Senate passes legislation to make school lunches healthier, feed more low-income children

By Mary Clare Jalonick, AP
Thursday, August 5, 2010

Senate passes bill to make school lunches healthy

WASHINGTON — Pizzas and hamburgers in the school lunch line would be healthier under child nutrition legislation passed by the Senate Thursday, a key part of first lady Michelle Obama’s campaign to end childhood obesity.

The legislation passed by voice vote would create new standards for all foods in schools, including vending machine items, to give students healthier meal options. It would spend $4.5 billion more over 10 years.

New standards would not remove popular foods like pizzas from schools completely, but would make them healthier, using whole-wheat crust or low-fat mozzarella. Vending machines could be stocked with less candy and fewer high-calorie sodas.

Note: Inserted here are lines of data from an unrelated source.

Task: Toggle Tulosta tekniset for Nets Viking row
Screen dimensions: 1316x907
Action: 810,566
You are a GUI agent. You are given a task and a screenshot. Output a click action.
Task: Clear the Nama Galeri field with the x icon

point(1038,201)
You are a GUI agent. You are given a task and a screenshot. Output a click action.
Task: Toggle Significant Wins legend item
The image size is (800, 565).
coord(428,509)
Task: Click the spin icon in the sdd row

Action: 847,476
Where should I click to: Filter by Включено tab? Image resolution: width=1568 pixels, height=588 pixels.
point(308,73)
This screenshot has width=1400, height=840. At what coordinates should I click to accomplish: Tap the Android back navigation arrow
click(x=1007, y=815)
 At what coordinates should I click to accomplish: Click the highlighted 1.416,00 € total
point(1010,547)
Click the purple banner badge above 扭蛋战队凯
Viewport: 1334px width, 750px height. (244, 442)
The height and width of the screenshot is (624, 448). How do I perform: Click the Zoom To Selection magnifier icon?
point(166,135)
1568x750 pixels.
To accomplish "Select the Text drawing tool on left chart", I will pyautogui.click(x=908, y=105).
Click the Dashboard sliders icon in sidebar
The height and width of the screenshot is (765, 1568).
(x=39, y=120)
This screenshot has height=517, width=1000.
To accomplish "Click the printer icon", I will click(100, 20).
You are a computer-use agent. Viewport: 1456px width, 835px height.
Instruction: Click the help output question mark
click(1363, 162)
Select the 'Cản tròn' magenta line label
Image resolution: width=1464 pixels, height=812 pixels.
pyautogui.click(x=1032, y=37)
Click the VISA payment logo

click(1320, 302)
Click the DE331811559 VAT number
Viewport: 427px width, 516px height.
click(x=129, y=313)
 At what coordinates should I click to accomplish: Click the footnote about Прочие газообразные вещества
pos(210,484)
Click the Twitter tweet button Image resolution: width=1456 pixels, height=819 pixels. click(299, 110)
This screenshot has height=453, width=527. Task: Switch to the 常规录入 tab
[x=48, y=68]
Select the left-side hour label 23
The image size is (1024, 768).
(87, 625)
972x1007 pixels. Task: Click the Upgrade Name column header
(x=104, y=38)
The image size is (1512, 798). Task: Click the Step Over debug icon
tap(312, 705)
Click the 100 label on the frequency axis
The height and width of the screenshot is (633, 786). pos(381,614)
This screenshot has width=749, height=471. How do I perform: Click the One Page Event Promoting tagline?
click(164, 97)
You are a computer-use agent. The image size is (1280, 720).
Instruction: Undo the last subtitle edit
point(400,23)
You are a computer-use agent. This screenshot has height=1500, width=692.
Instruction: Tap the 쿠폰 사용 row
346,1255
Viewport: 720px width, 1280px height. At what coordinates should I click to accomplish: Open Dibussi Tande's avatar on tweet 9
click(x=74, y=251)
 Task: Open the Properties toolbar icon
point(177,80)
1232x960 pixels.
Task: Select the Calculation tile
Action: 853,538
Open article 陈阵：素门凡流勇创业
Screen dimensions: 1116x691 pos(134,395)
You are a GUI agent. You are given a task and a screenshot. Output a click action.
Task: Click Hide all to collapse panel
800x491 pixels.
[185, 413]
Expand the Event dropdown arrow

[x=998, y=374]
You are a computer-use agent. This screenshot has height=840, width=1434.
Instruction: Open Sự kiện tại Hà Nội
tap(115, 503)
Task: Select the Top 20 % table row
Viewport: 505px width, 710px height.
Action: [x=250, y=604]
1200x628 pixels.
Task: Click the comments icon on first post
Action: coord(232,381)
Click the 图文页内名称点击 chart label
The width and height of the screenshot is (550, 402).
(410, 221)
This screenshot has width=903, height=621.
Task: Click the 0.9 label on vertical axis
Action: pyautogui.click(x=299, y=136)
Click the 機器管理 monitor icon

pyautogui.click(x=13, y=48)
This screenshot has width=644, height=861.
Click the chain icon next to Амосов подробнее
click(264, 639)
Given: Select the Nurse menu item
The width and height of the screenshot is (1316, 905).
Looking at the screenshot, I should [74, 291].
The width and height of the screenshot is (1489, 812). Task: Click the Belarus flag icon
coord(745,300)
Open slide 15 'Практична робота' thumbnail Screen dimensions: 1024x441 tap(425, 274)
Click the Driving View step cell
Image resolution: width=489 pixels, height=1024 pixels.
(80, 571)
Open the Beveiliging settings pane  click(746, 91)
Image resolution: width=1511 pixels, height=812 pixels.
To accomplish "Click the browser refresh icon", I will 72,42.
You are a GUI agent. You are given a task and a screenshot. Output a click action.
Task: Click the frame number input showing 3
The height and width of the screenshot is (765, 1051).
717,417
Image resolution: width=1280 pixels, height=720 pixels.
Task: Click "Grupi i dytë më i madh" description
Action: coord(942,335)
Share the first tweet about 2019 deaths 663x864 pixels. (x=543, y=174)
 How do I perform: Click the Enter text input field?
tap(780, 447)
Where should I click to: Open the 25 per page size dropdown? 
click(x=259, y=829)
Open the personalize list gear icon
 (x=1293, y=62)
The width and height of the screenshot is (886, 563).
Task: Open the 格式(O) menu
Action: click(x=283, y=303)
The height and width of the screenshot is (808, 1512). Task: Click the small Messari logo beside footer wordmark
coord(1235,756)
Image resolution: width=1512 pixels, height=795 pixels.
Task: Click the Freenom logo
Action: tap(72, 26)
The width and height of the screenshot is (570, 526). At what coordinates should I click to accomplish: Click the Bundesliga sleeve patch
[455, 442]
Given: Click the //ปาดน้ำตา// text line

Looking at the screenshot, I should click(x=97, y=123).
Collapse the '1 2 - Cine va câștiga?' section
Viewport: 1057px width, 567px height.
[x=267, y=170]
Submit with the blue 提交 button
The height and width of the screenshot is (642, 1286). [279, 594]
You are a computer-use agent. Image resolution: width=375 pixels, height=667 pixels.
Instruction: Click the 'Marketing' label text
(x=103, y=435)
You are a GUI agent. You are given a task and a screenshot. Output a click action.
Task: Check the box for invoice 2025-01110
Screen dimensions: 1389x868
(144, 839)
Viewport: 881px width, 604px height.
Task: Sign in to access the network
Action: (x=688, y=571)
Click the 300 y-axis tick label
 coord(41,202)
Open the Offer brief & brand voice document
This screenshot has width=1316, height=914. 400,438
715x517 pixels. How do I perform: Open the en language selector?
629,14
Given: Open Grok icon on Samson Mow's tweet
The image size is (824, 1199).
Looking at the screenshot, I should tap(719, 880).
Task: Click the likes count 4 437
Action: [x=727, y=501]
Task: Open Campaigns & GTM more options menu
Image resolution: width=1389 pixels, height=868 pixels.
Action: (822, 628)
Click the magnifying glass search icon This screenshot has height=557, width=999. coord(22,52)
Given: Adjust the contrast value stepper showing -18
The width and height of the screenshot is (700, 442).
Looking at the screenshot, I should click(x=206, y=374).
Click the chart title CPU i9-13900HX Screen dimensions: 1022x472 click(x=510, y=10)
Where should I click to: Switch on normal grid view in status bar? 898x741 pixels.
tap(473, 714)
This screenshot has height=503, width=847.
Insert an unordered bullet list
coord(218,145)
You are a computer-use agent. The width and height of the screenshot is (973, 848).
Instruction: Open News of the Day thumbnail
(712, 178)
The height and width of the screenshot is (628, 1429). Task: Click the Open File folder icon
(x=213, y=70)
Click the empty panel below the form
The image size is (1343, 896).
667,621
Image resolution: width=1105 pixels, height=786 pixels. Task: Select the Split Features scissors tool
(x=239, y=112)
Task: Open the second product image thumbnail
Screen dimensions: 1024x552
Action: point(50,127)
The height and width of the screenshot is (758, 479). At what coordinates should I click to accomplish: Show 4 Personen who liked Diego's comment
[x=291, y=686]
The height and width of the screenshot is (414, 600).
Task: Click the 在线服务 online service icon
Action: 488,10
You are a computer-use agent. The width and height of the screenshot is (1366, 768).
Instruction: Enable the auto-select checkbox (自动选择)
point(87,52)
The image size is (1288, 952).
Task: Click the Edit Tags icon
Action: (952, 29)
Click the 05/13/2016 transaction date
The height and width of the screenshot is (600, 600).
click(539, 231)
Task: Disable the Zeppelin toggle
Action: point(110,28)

Creation of new standards, which public health advocates have sought for a decade, has unprecedented support from many of the nation’s largest food and beverage companies. The two sides came together on the issue as a heightened interest in nutrition made it difficult for the companies to push junk foods in schools.

Congressional passage of the bill would be only the first step. Decisions on what kinds of foods will be sold — and what ingredients may be limited — will be left up to the Agriculture Department.

The legislation would also expand the number of low-income children eligible for free or reduced cost meals, a step Democrats say would help President Barack Obama reach his goal of ending childhood hunger by 2015.

The bill has been stalled since committee passage in March as the Senate worked on higher-profile matters. But the bill gained new attention as Senate Agriculture Chairwoman Blanche Lincoln, an Arkansas Democrat who is in a tough re-election race this year, pushed for its passage just before the August recess.

A similar bill is pending in the House after committee approval last month.